EXERCISE REQUIREMENTS:
From the line containing "Image resolution: width=1456" to the last line of the records below, transcribe everything exactly, pictures excluded.

MATERIAL SHOWN:
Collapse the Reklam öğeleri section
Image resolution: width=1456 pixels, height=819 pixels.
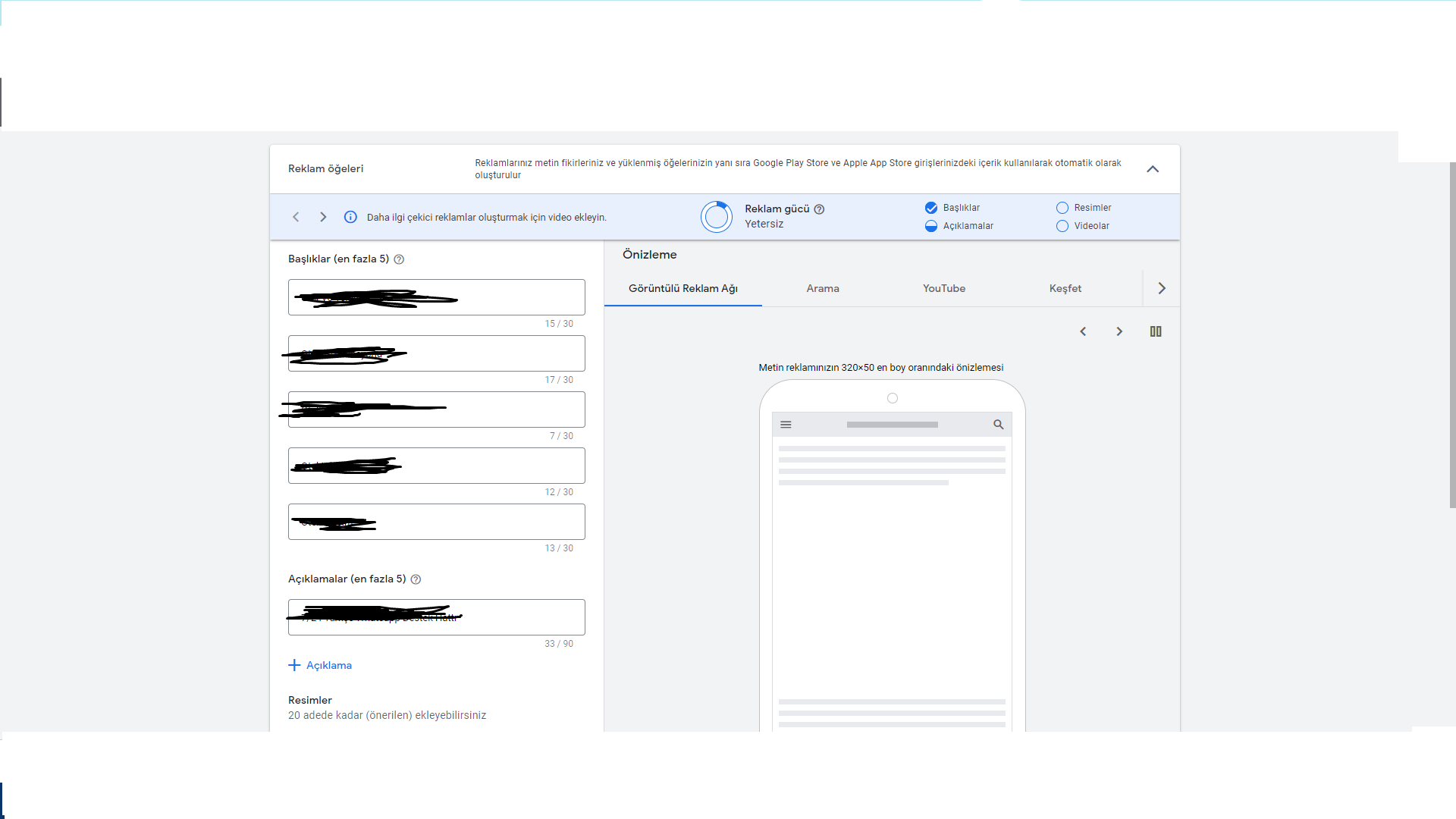pyautogui.click(x=1153, y=169)
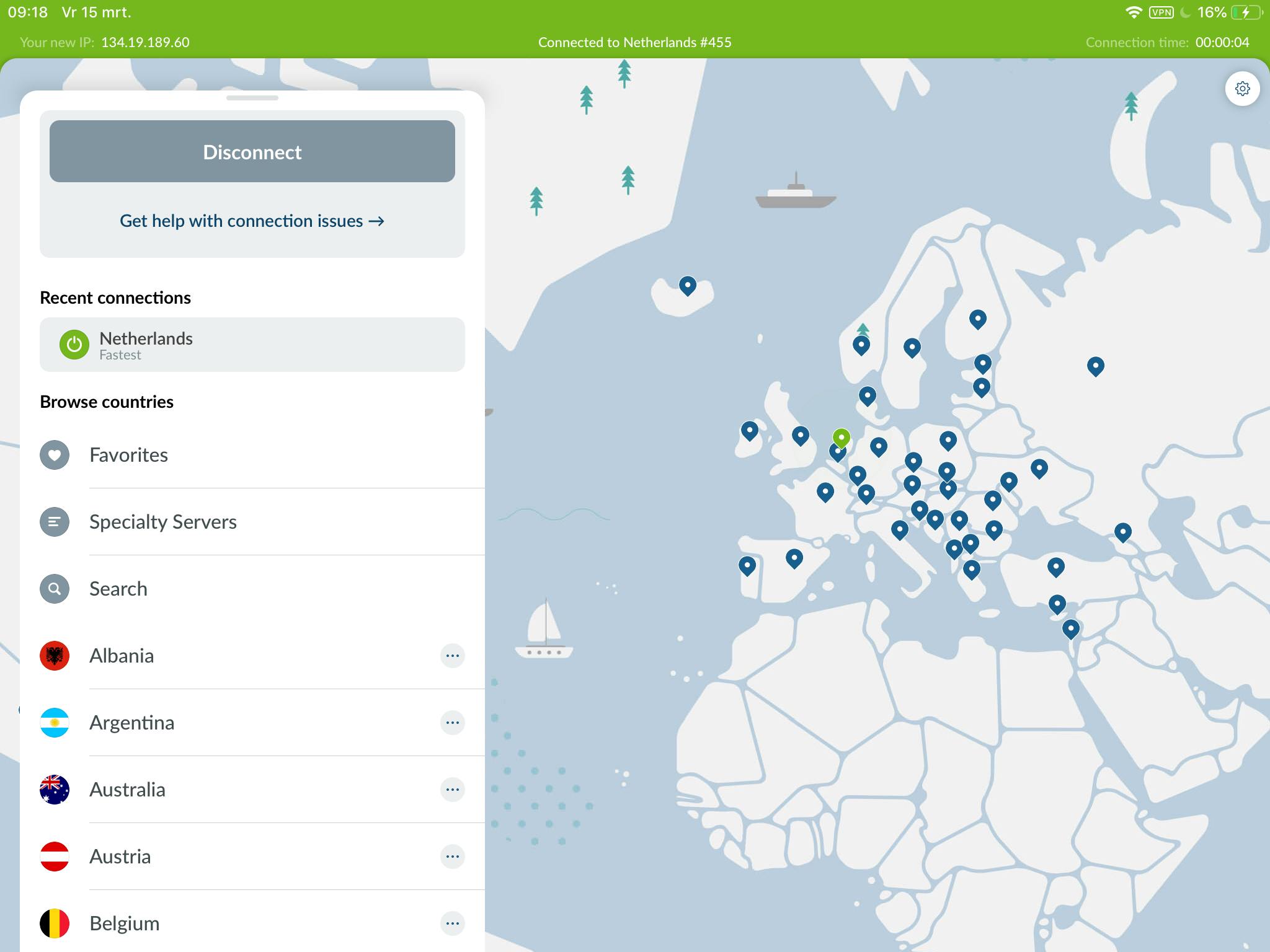Tap the Search magnifier icon
The image size is (1270, 952).
(55, 589)
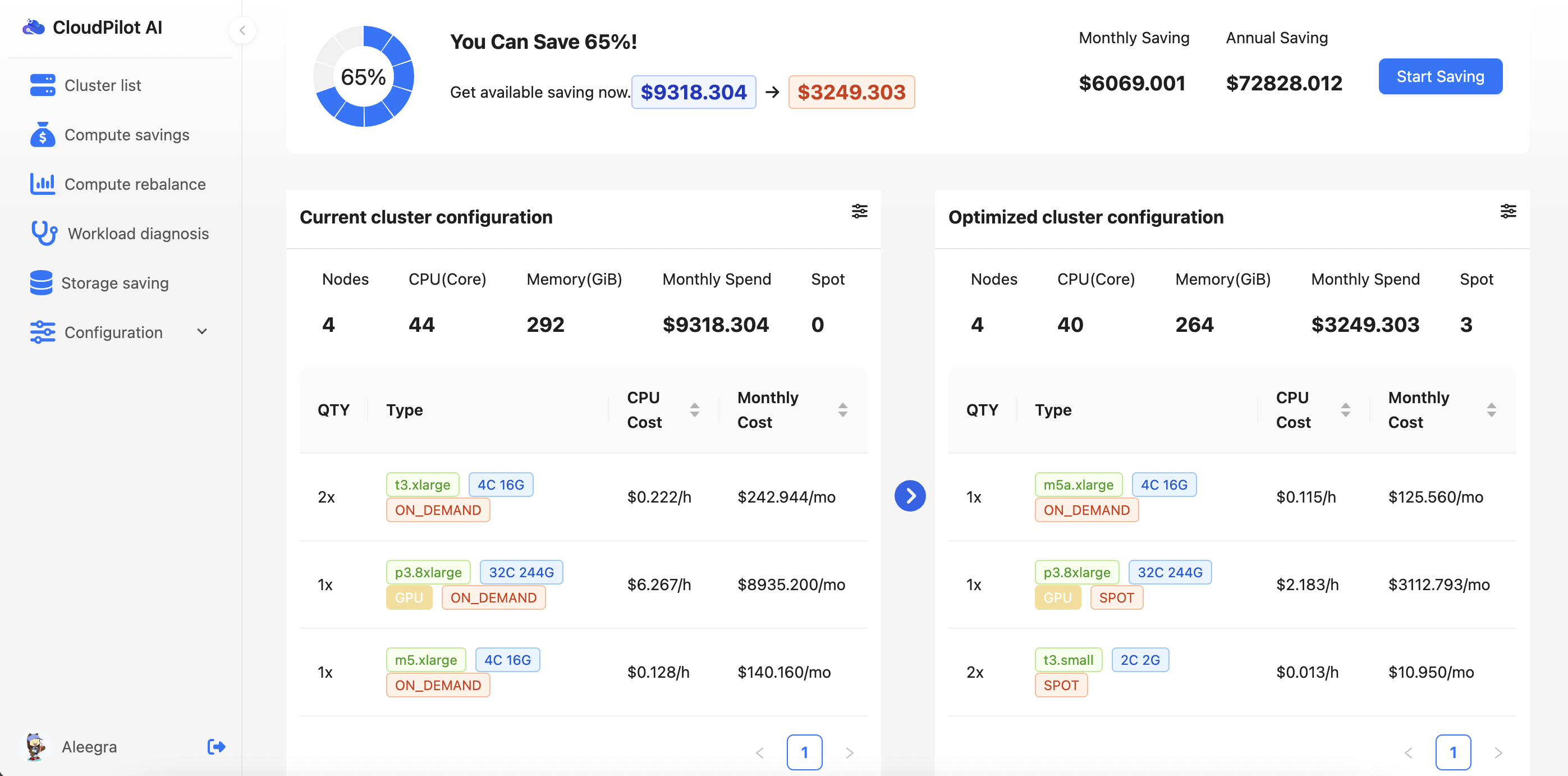Image resolution: width=1568 pixels, height=776 pixels.
Task: Click the Aleegra user avatar
Action: click(x=35, y=747)
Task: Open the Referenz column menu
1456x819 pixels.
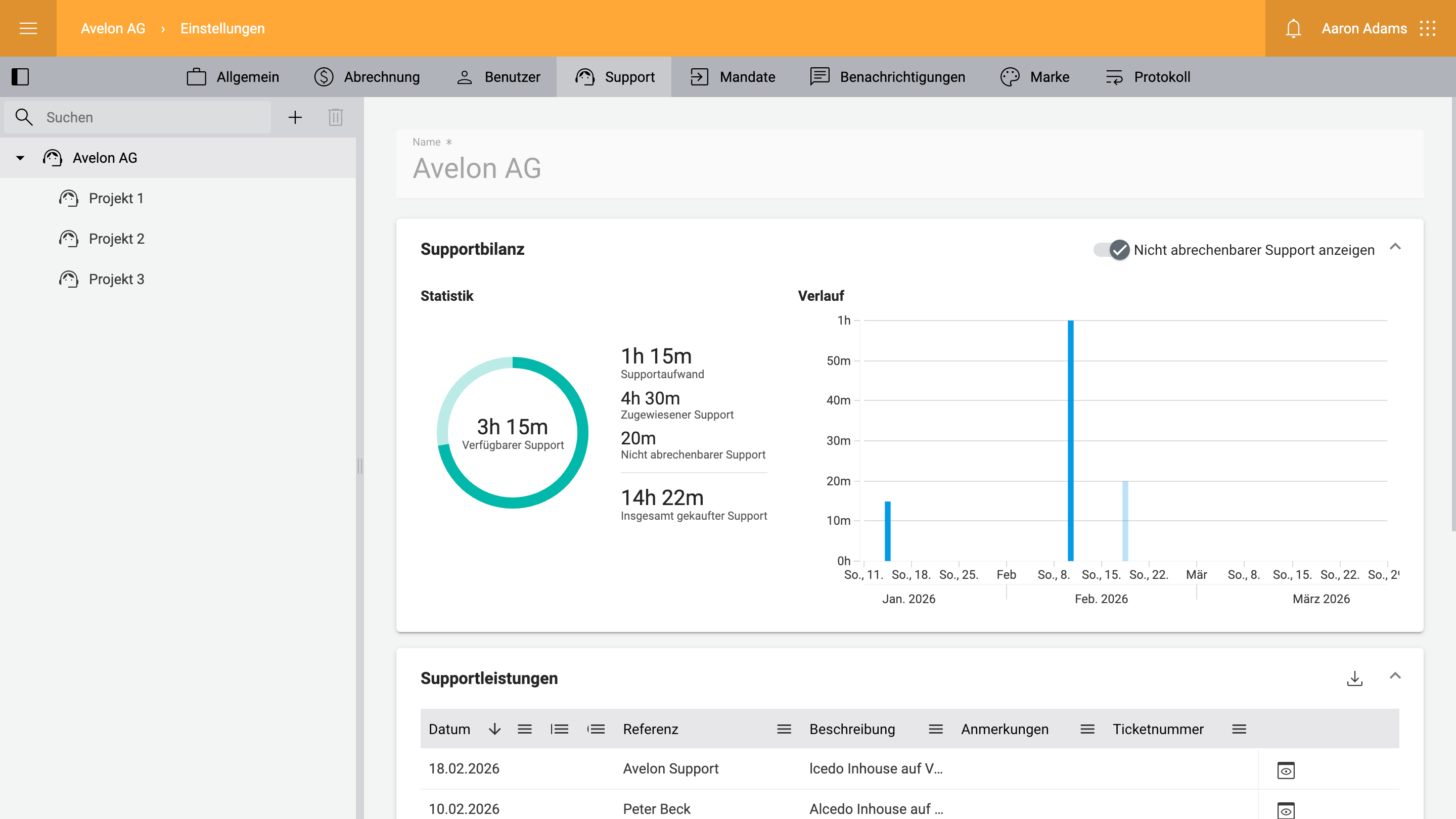Action: tap(784, 729)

EXPECTED OUTPUT:
Image resolution: width=1456 pixels, height=819 pixels.
pyautogui.click(x=1153, y=169)
Tap the Search magnifier icon
The image size is (1270, 952).
(55, 589)
Image resolution: width=1568 pixels, height=776 pixels.
Task: Click the Aleegra user avatar
Action: click(x=35, y=747)
Task: Open the Referenz column menu
1456x819 pixels.
Action: tap(784, 729)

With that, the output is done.